Ça pour être renommé, vous êtes renommé – ces frasques ont dû faire rire jusqu’aux papous de Nouvelle-Guinée… En tous cas, le jour où je veux couler une entreprise, je penserai à DMJB Conseil, promis – je vous mettrai toutefois en concurrence avec Alain Minc Conseil et Daffy Duck Conseil.

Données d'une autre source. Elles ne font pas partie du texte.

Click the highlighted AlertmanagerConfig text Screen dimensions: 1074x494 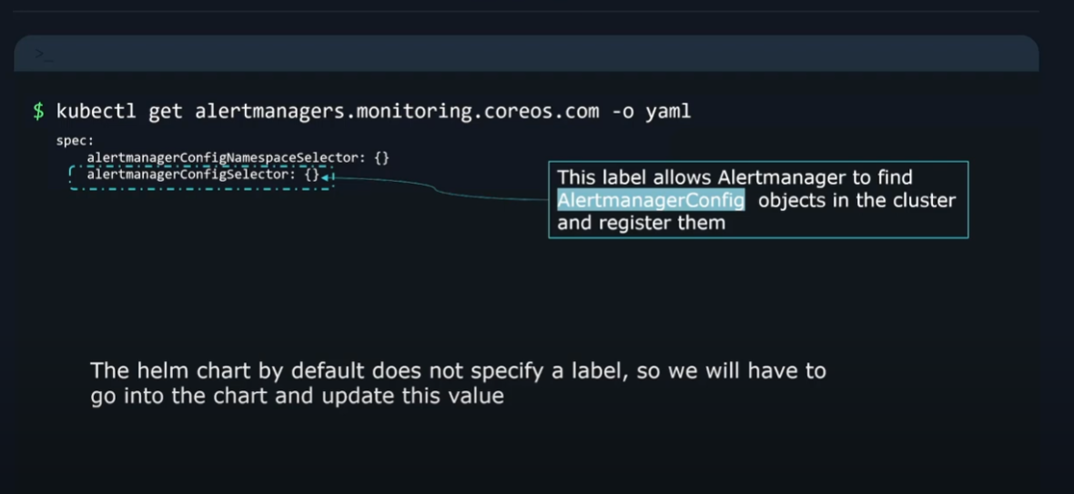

Mais pour conclure, j’ai du coup une meilleure idée. Gardons l’Hôtel de la Marine, et comme ce n’est pas tant le peuple qui a été cigale, que ses dirigeants et élites qui ont été d’une incompétence et d’une irresponsabilité crasses, il me semblerait bien qu’on vous prive de votre retraite chapeau, et qu’on saisisse, au moins pour quelques temps (le temps d’y voir clair sur la situation de cette banque) la plupart de vos biens, “mal acquis” au vu de la situation réelle de la plupart des banques.
Je me permets de “souligner la vertu pédagogique d’une proposition reconnaissant la nécessité” pour des dirigeants qui ont été beaucoup trop cupides “de se priver pendant plusieurs décennies de certains de leurs immeubles”, cela participera à l’édification morale des suivants.
Qu’en pensez-vous ?
Je termine par cette pensée personnelle : “Les PDG de Banque osent tout, c’est même à ça qu’on les reconnaît.”
Olivier Berruyer, Président d’Honneur du blog www.les-crises.fr.
P.S. Et encore, je ne relève même pas le fait que je fais partie de la “hélas génération suivante” – puisque j’ai bien entendu la ferme intention de NE PAS rembourser les dettes de VOTRE génération. Comme aurait aussi pu le dire Jean de la fontaine : “Vous avez emprunté, M. Bouton, j’en suis fort aise, et bien remboursez maintenant.”